Work request
Beginning with the line that contains "You are a computer-use agent. The image", copy each subsequent line of the data below through the last one, including both ends but not the pictures.

Extracted material
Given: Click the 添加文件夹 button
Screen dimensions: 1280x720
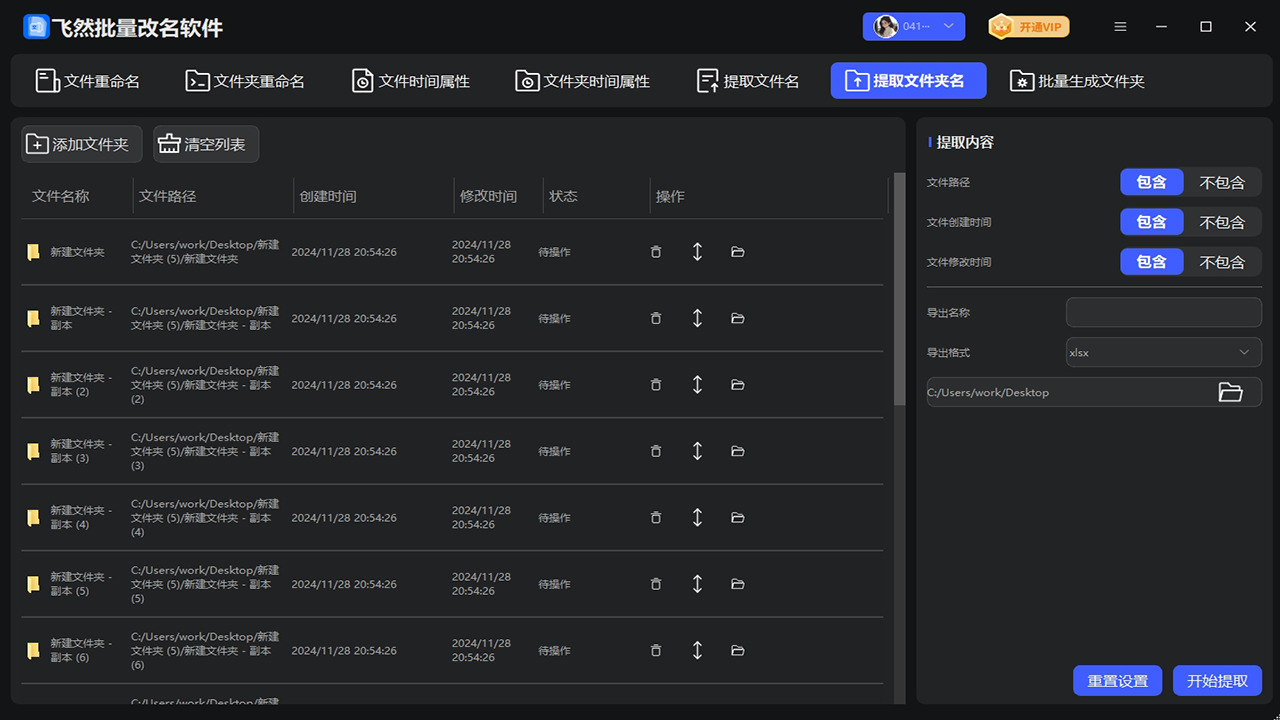Looking at the screenshot, I should [81, 144].
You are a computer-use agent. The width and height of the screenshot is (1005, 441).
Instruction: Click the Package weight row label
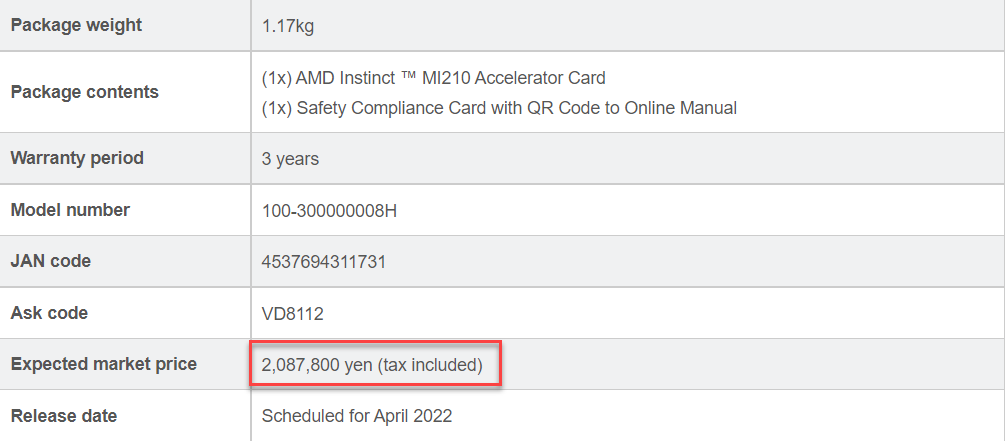coord(76,26)
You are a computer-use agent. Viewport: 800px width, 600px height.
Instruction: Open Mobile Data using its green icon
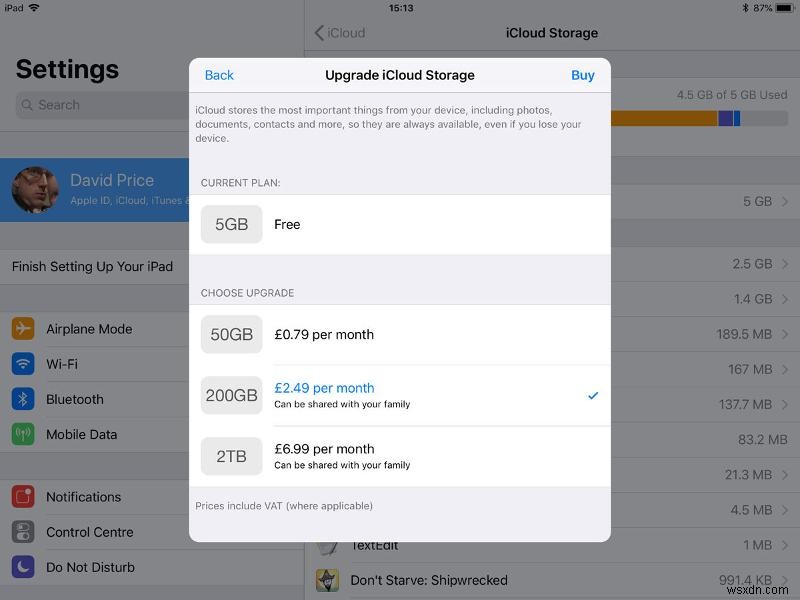[22, 434]
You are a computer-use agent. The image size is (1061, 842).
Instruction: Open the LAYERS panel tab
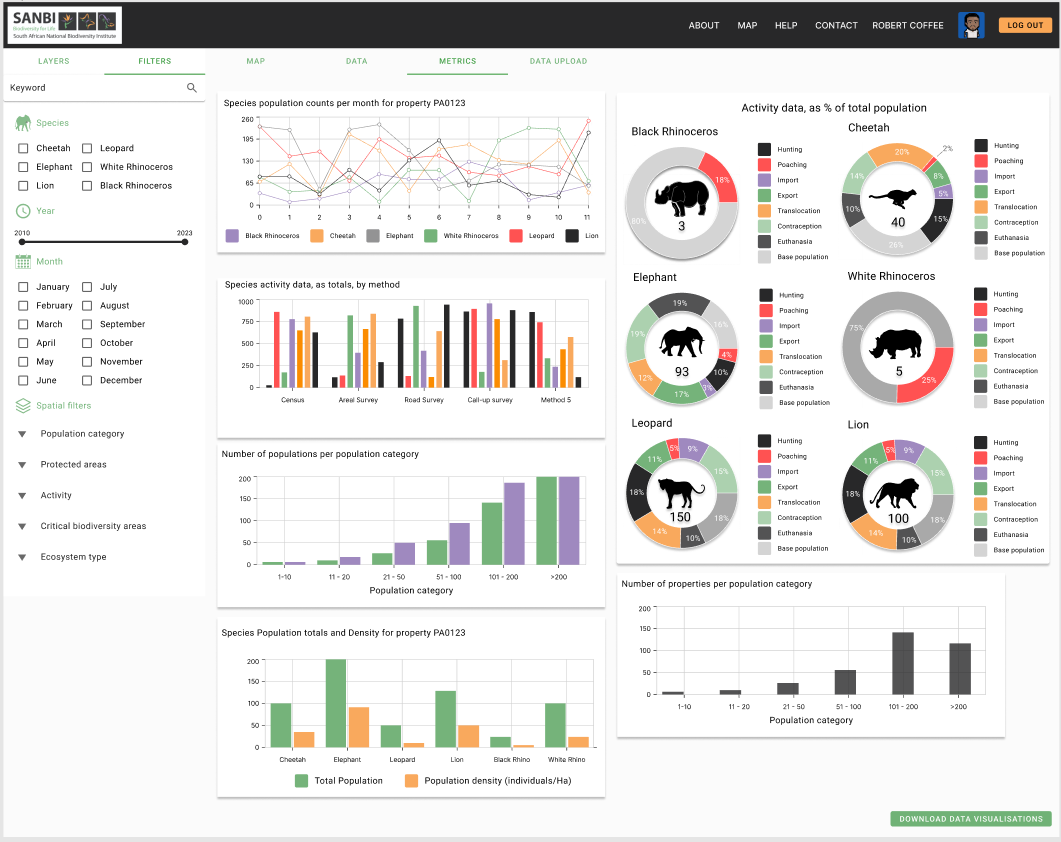pyautogui.click(x=54, y=60)
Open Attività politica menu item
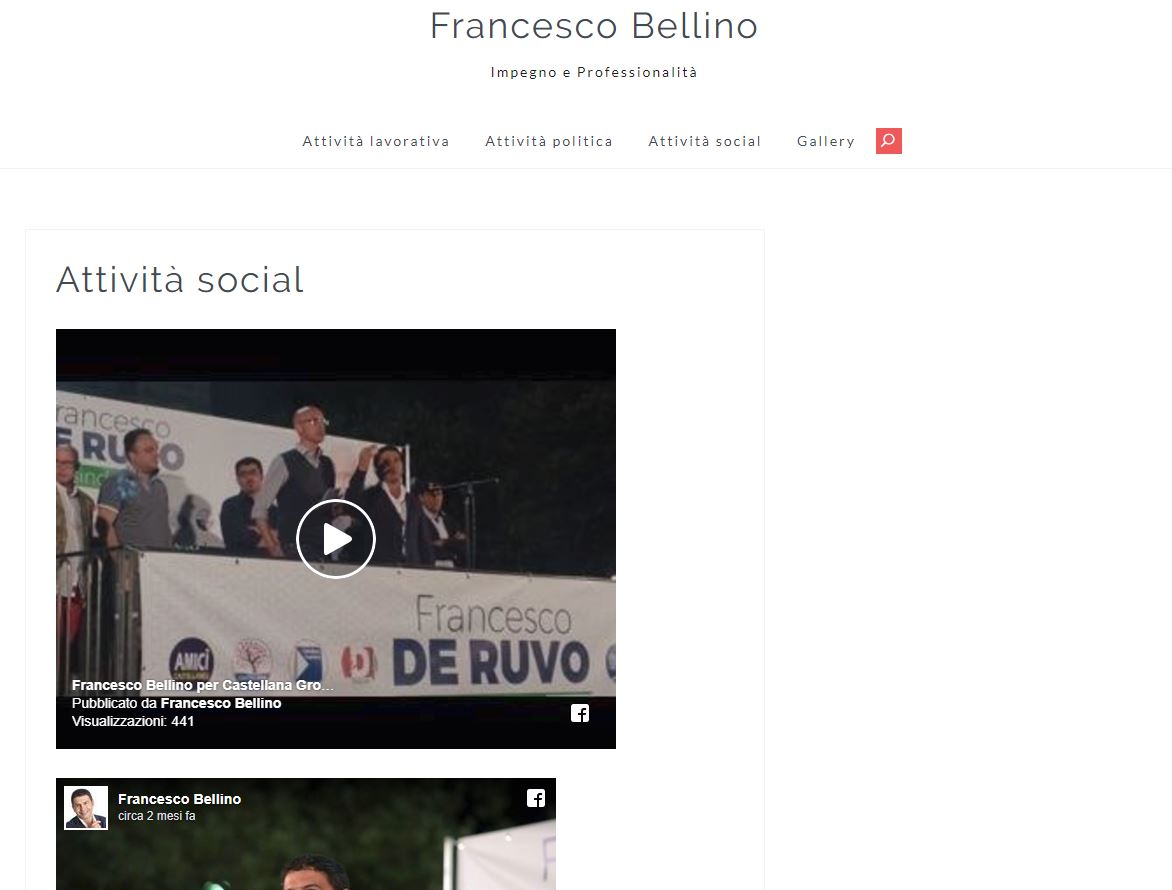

Response
You are a computer-use agent. The image size is (1061, 842).
Instruction: Open the LAYERS panel tab
pyautogui.click(x=54, y=60)
Open Attività politica menu item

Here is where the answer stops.